All of our unhappiness comes from our inability to be alone.
- Jean de la Bruyere
I recently discovered the true meaning of this phrase as I do have the tendency to be depressed when I ain’t around anyone. Thinking that my life ain’t complete without anyone with me. I have nearly gotten to the suicidal point (figuratively speaking).
I have this abandonment issue ever since I was a kid, which started from the loss of my dad and due to this I have been very possessive of those who come in to my life. I have never really come to terms with being alone. I tend to say I can be alone but the truth is I never could.
I have surrounded myself with people, whom I have been dependent on. Relationships have been the same case and they usually end up in tragedies of me getting hurt in the end, even though it had been my decision to end it all.
I guess being alone had been my greatest fear. People may see me by myself, looking so relaxed, but what they don’t know is that I am screaming inside. Right now for instance being at McDonald’s, people passing me by and smiling. This is now the total reason I’m writing this.
I have lately been isolating myself, trying my best to cope with the loneliness… Not doing a good job with it though as I have gone through this downward spiral of depression. Everywhere I look shows me a different memory of people around me. Dates, Friends lounging, Gimik nights just grabbing a bite before heading home and meet ups with people that could have been more than friends to me.

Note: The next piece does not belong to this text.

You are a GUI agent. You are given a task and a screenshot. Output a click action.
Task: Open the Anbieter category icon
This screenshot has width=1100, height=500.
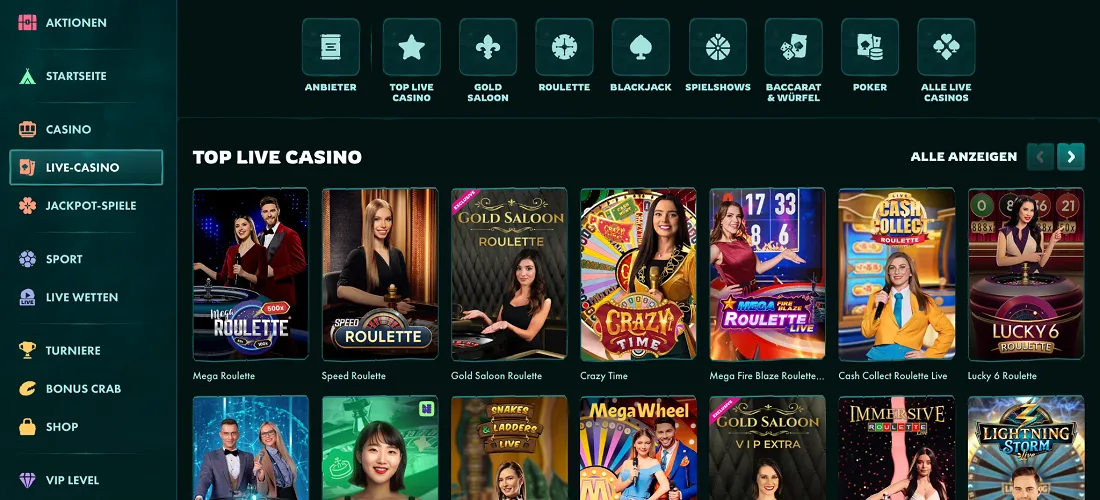330,47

The thoughts are hard to bare. Screaming would relieve a bit of the stress but that may just send me straight into the Mandaluyong mental hospital or Elsie Gaches, which is closer. Sheesh…
I don’t want to be alone, but I need to get used to it. At the end of the day I will just be left with myself anyways.
Getting a partner now would only be a temporary solution as they tend to leave in the end anyways. Tired of thinking, tired of living and tired of pretending. When will this all end.